Reputation: 187
I have panda dataframe with multiple columns which mixed with values and unwanted characters.
columnA columnB columnC ColumnD
\x00A\X00B NULL \x00C\x00D 123
\x00E\X00F NULL NULL 456
what I'd like to do is to make this dataframe as below.
columnA columnB columnC ColumnD
AB NULL CD 123
EF NULL NULL 456
With my codes below, I can remove '\x00' from columnA but columnC is tricky as it is mixed with NULL in certain row.
col_names = cols_to_clean
fixer = dict.fromkeys([0x00], u'')
for i in col_names:
if df[i].isnull().any() == False:
if df[i].dtype != np.int64:
df[i] = df[i].map(lambda x: x.translate(fixer))
Is there any efficient way to remove unwanted characters from columnC?
Upvotes: 6
Views: 7201
Reputation: 402463
In general, to remove non-ascii characters, use str.encode
with errors='ignore':
df['col'] = df['col'].str.encode('ascii', 'ignore').str.decode('ascii')
To perform this on multiple string columns, use
u = df.select_dtypes(object)
df[u.columns] = u.apply(
lambda x: x.str.encode('ascii', 'ignore').str.decode('ascii'))
Although that still won't handle the null characters in your columns.

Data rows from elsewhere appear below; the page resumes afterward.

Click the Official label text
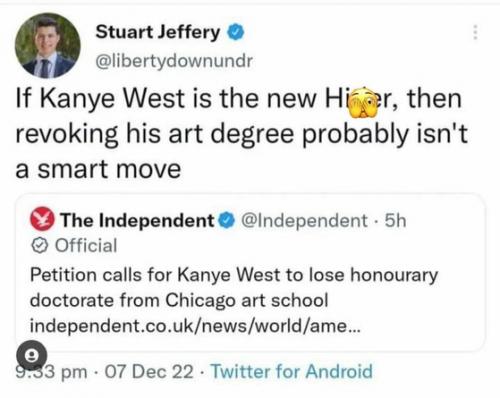The image size is (500, 398). pos(86,246)
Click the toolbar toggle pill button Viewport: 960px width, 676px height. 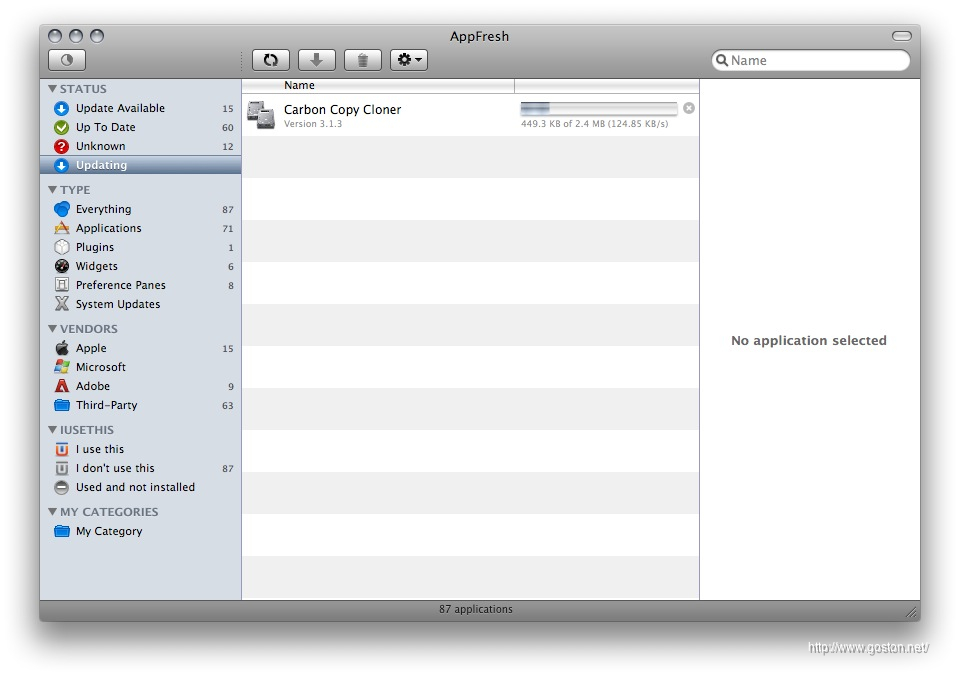902,36
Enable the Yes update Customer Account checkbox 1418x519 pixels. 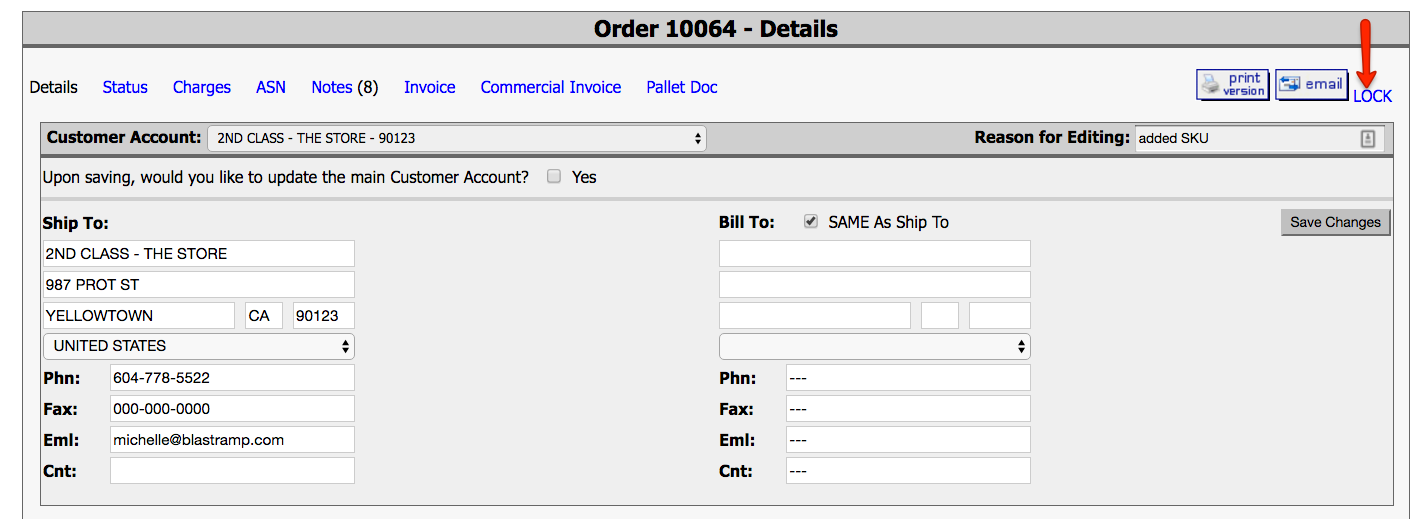(554, 177)
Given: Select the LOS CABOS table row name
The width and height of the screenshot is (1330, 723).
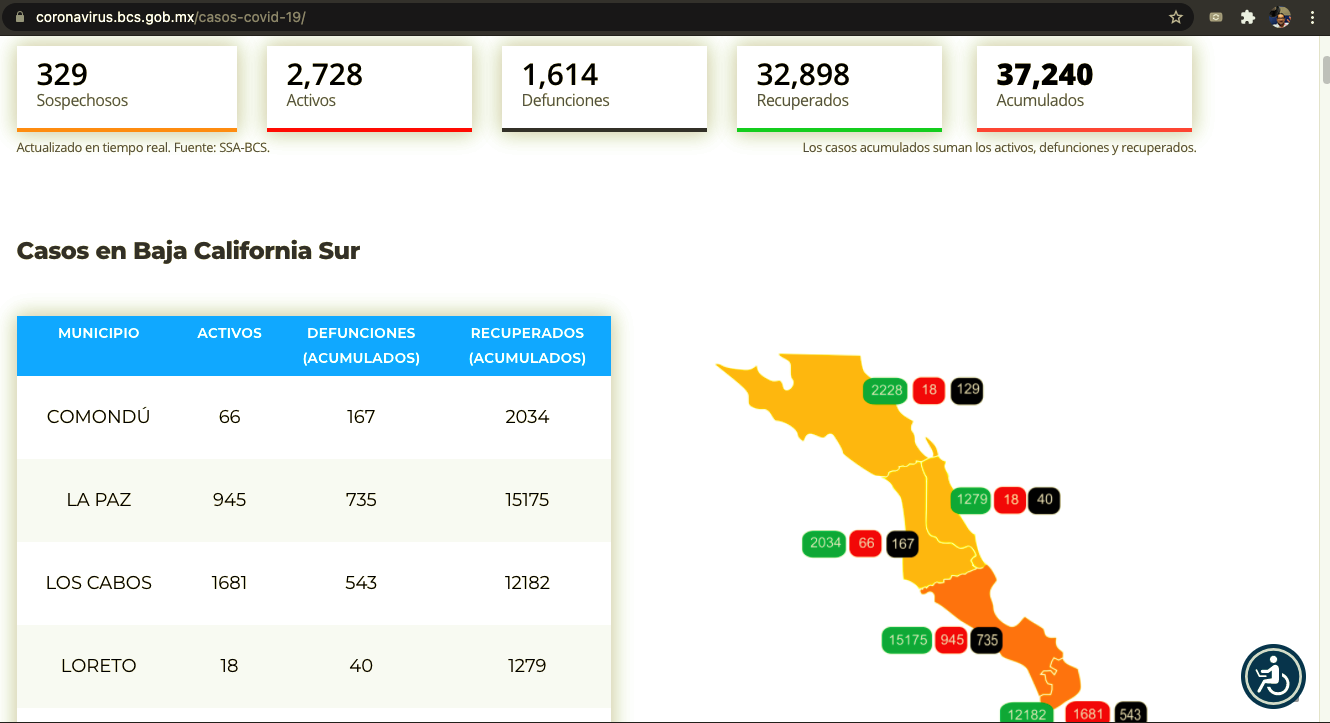Looking at the screenshot, I should (99, 582).
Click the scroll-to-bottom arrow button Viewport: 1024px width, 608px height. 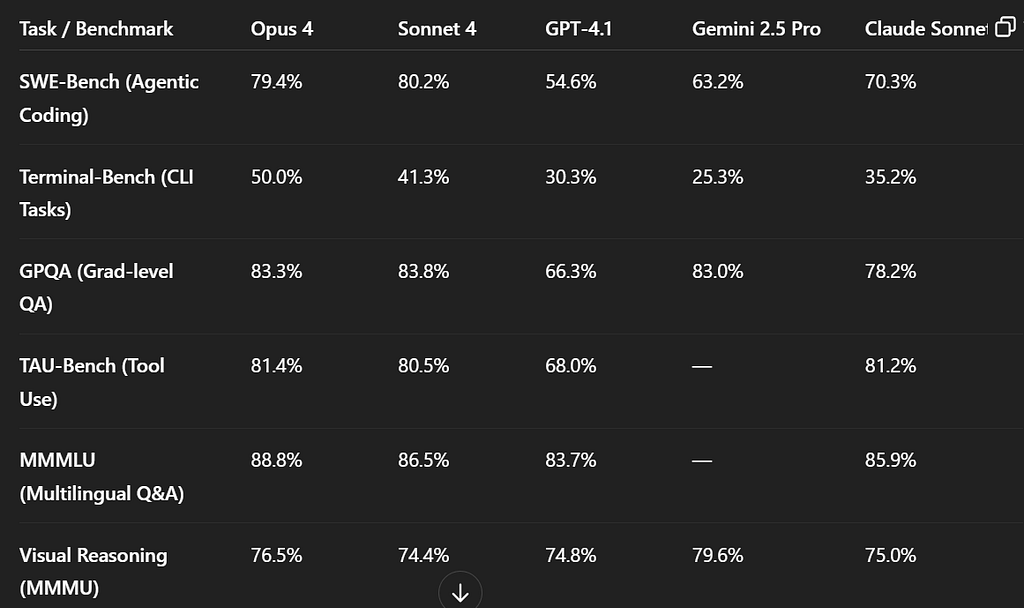click(x=460, y=590)
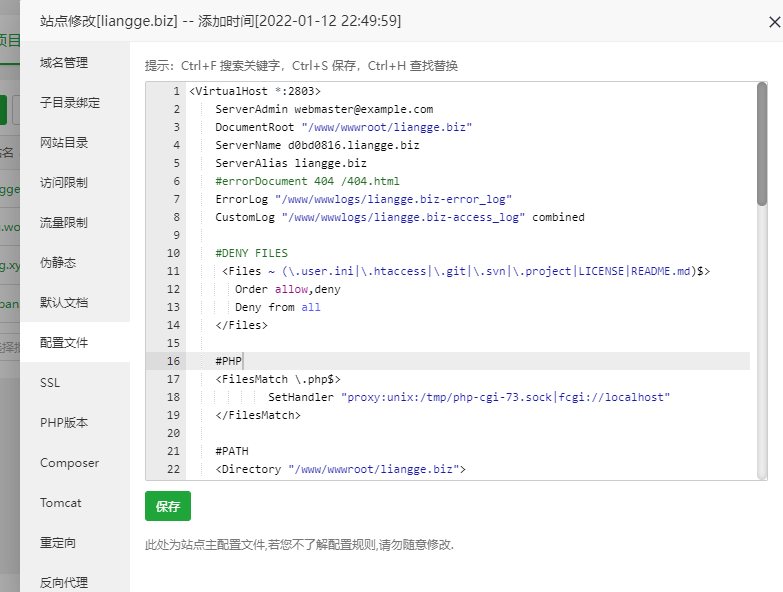
Task: Select the 默认文档 tab
Action: (64, 302)
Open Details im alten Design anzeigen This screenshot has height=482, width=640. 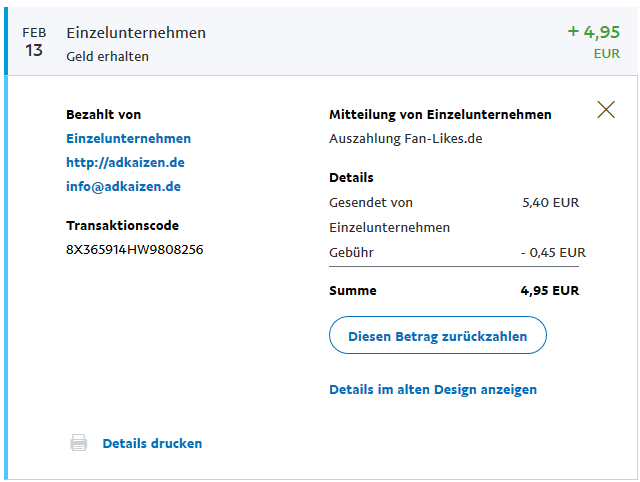[433, 389]
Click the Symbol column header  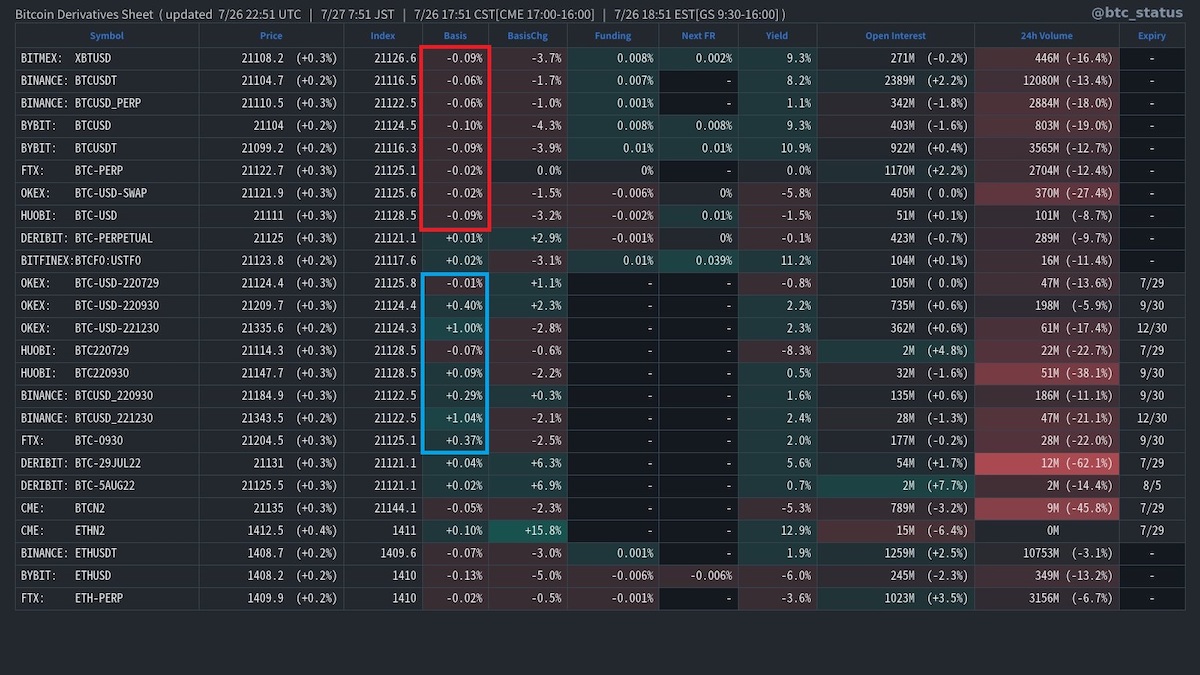[x=106, y=36]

For that, you replace them using regex:
df2 = df.replace(r'\W+', '', regex=True)
Upvotes: 8
Reputation: 1119
What is the trick with NULL
?
If you want to replace string 'NULL'
with real NaN
use replace
:
df.replace('NULL',np.NaN, inplace=True)
print(df.isnull())
Out:
columnA columnB columnC columnD 0 False True False False 1 False True True False
Or you need replace 'NULL'
with empty string, use RegEx in str.replace
df = df.apply(lambda col: col.str.replace(
r"[\x00|NULL]", "") if col.dtype == object else col)
print (df.isnull())
print (df.values)
Out:
columnA columnB columnC columnD 0 False False False False 1 False False False False [['AB' '' 'CD' 123] ['EF' '' '' 456]]
Upvotes: 0